Extracted material:
= Beginning of Section =
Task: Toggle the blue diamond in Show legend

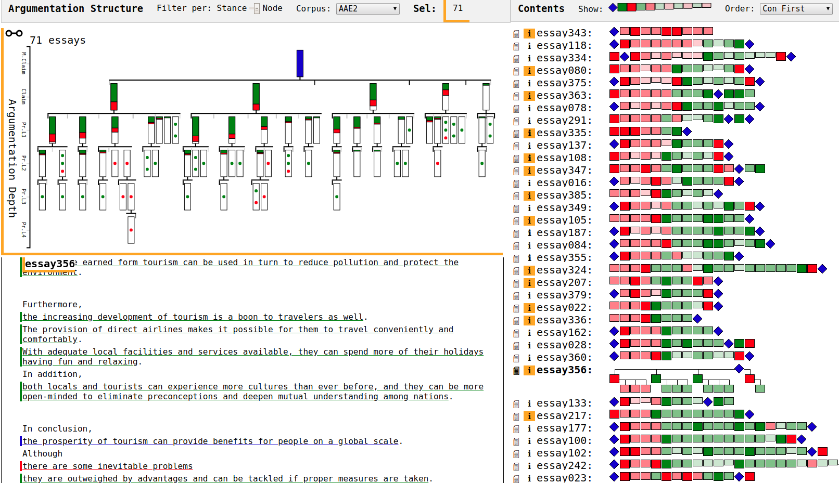Action: (613, 7)
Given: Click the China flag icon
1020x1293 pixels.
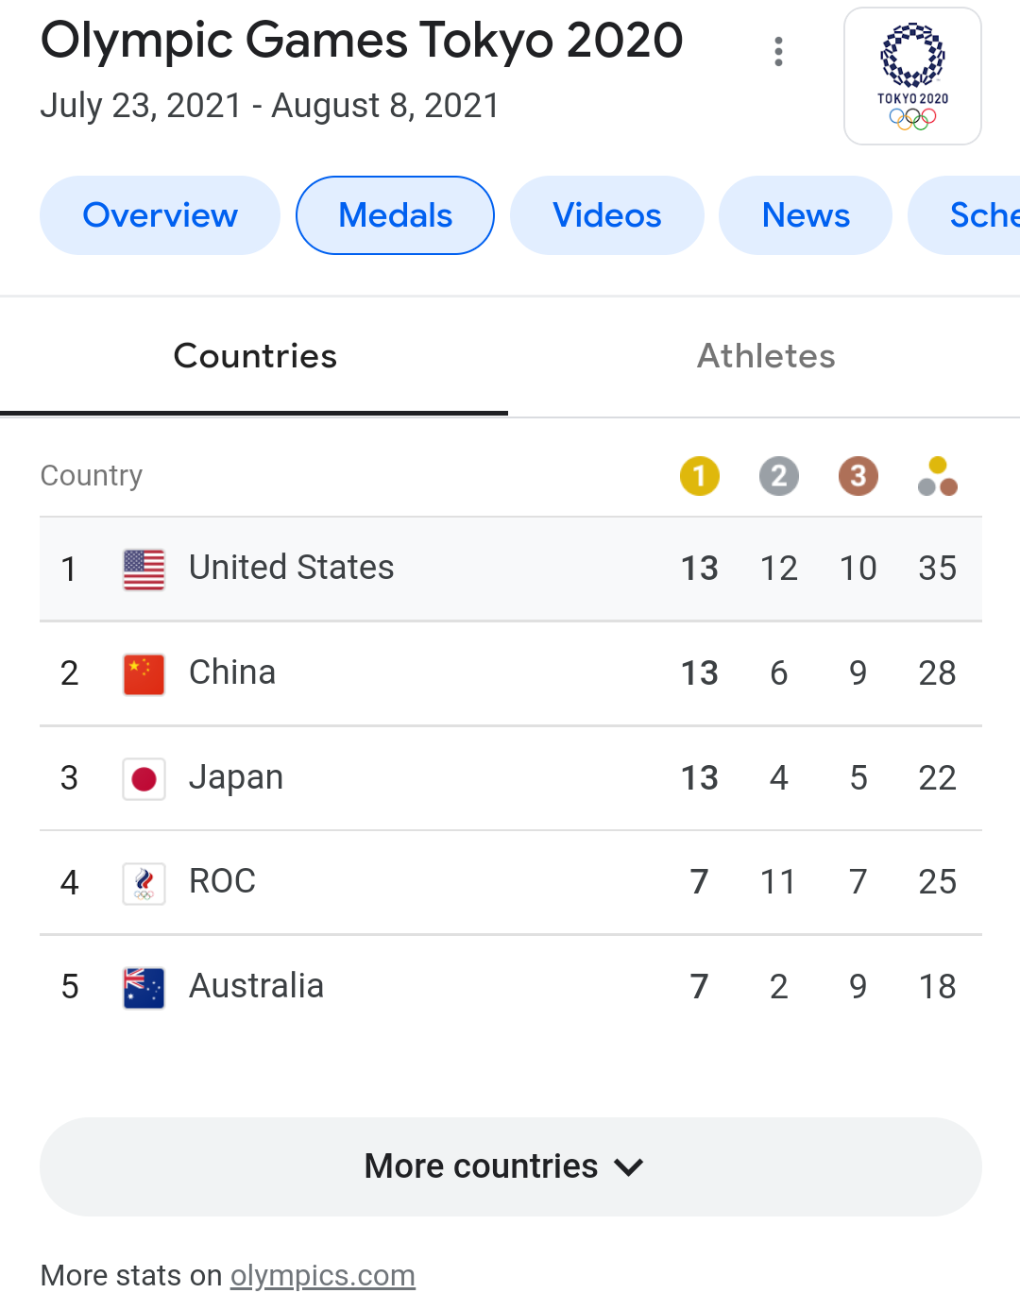Looking at the screenshot, I should (x=144, y=674).
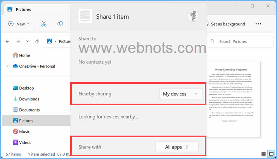277x159 pixels.
Task: Switch to large thumbnails view icon
Action: click(272, 154)
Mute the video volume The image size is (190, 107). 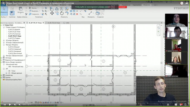(x=20, y=104)
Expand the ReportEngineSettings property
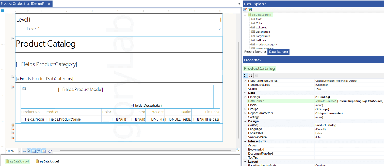The image size is (384, 166). 246,81

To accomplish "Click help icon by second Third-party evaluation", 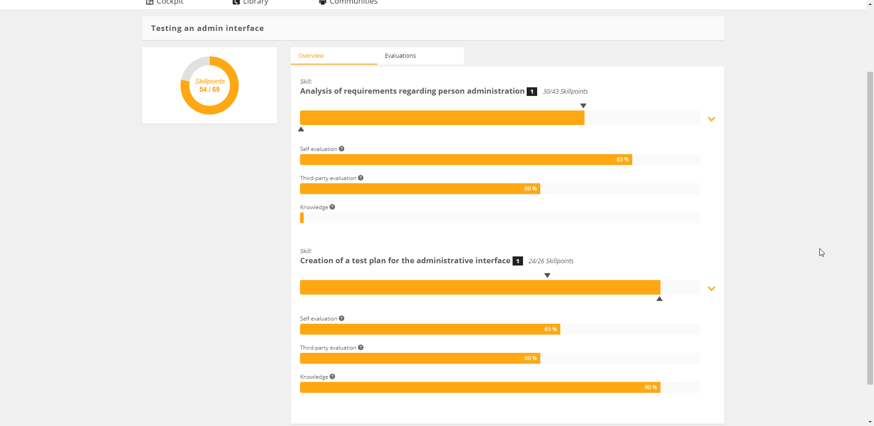I will coord(361,347).
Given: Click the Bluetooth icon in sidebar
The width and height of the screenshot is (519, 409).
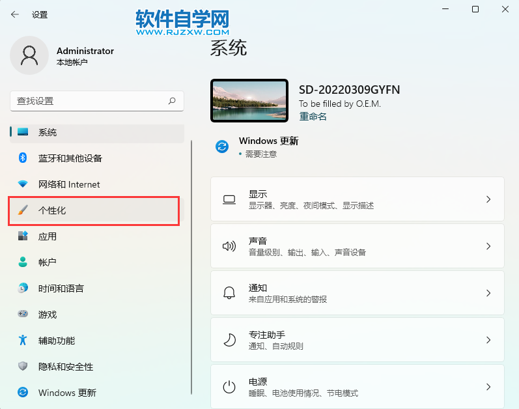Looking at the screenshot, I should [x=23, y=158].
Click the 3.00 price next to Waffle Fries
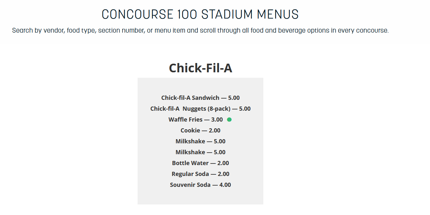This screenshot has height=215, width=430. click(x=217, y=120)

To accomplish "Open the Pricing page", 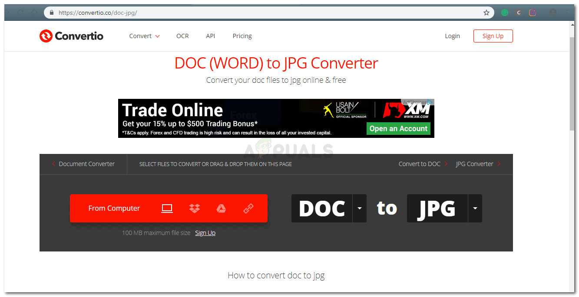I will click(242, 36).
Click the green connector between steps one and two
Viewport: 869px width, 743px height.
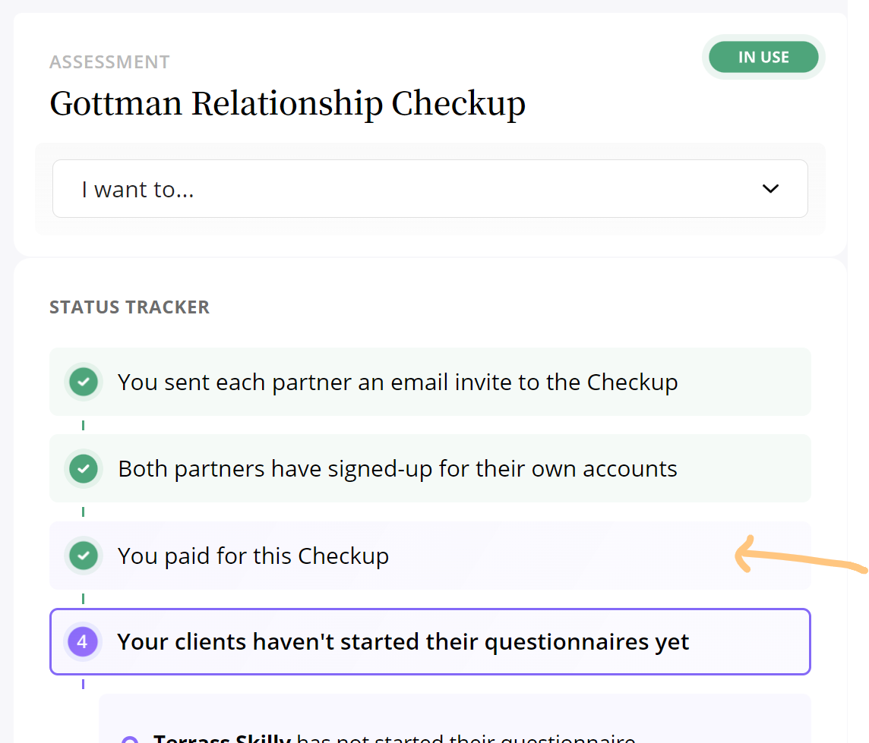[x=83, y=425]
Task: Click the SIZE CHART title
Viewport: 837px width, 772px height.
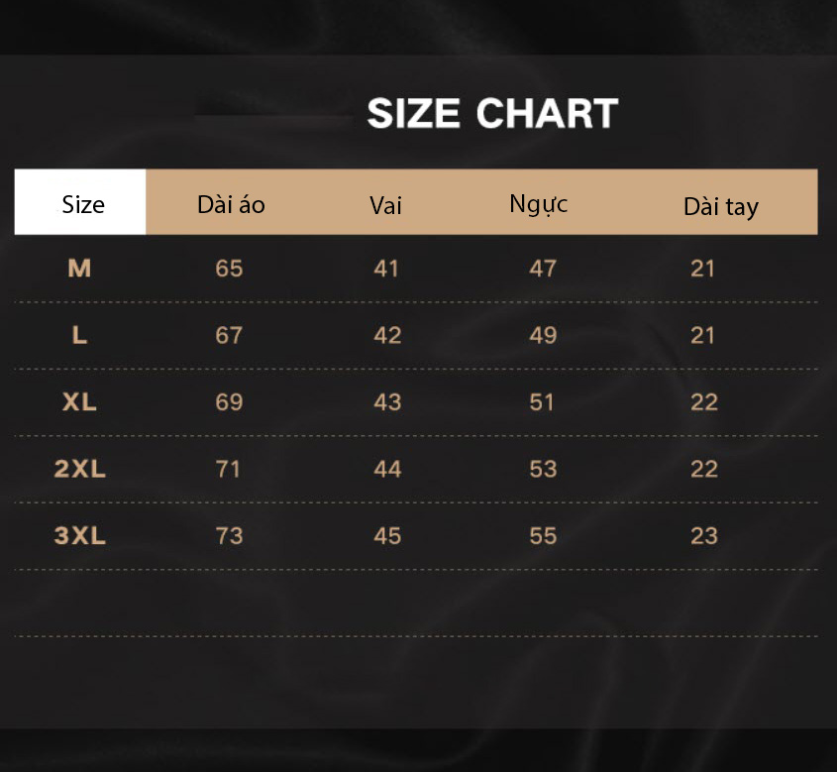Action: pyautogui.click(x=492, y=113)
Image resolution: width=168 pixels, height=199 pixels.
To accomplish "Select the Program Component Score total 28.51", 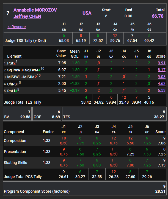I will point(160,191).
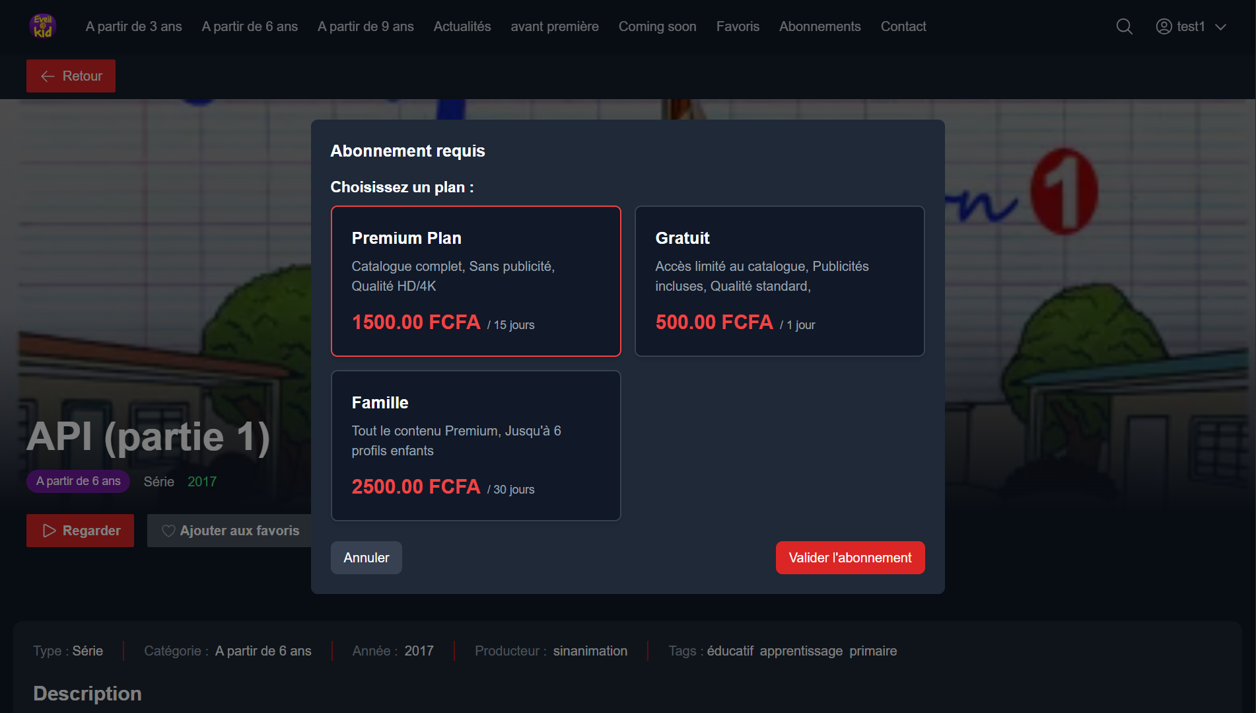1256x713 pixels.
Task: Choose the Gratuit plan option
Action: coord(779,281)
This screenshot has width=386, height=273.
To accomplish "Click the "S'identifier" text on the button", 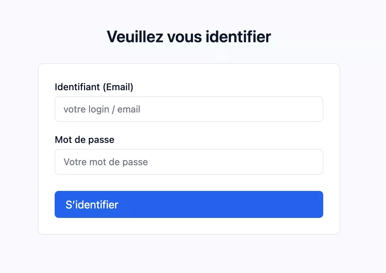I will pyautogui.click(x=92, y=205).
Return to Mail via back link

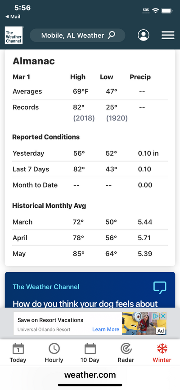(x=13, y=17)
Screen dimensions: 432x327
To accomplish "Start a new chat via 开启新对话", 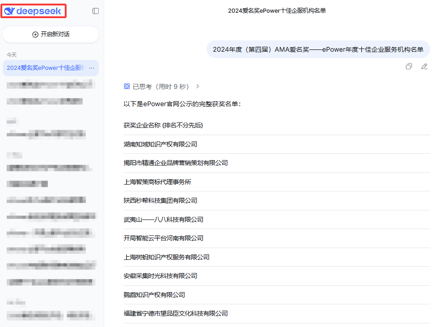I will tap(51, 34).
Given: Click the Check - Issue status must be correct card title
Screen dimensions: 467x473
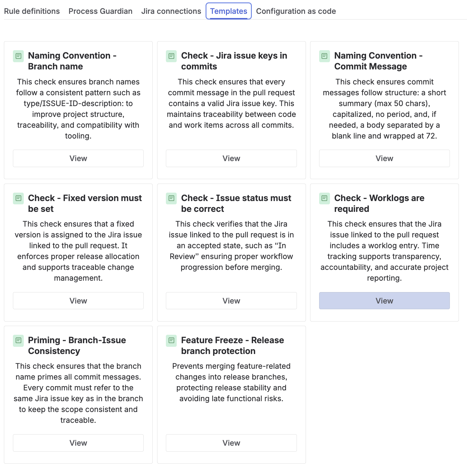Looking at the screenshot, I should click(236, 203).
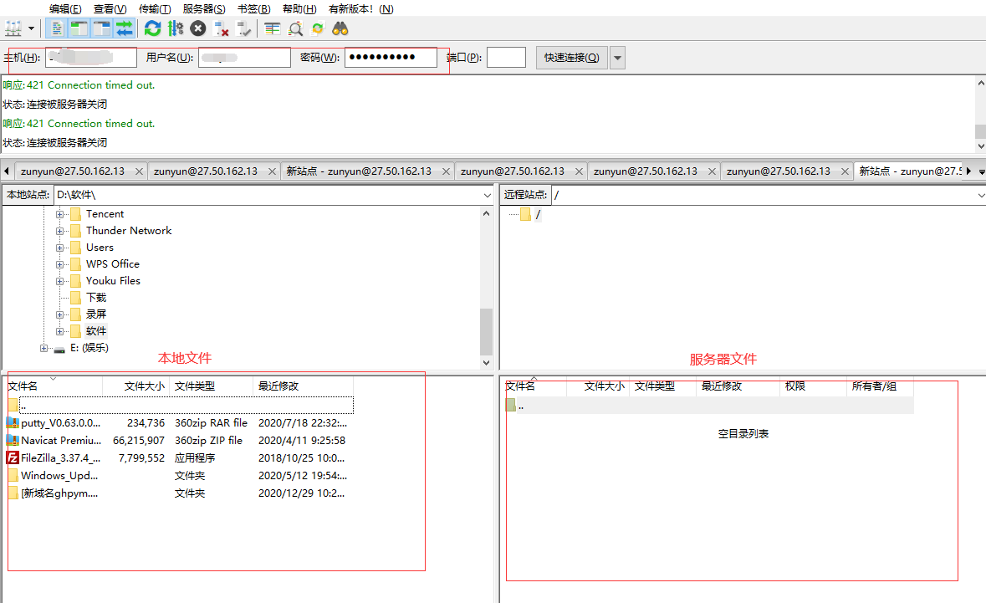Open the 传输(T) menu
The width and height of the screenshot is (986, 603).
154,8
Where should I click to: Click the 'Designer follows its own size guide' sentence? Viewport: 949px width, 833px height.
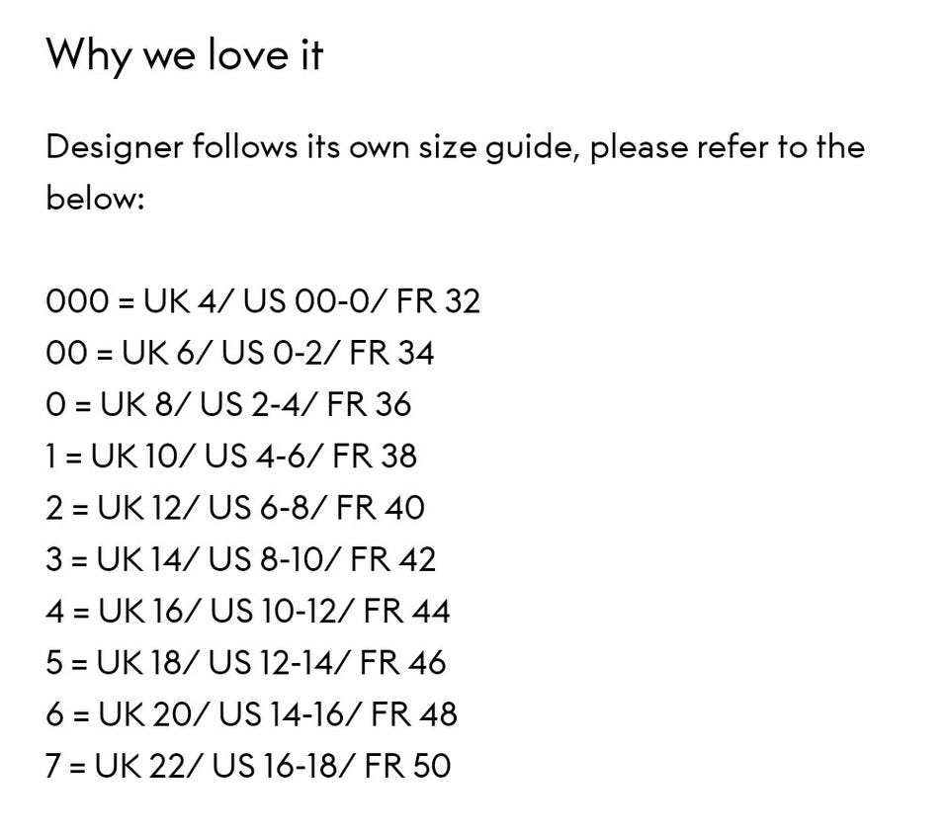coord(455,147)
= End of Section =
Try it: Show every line in the records above that contains the word "Given".

Answer for the task:
Given: Click the China flag icon
Given: Click the Bluetooth icon in sidebar
Given: Click the Check - Issue status must be correct card title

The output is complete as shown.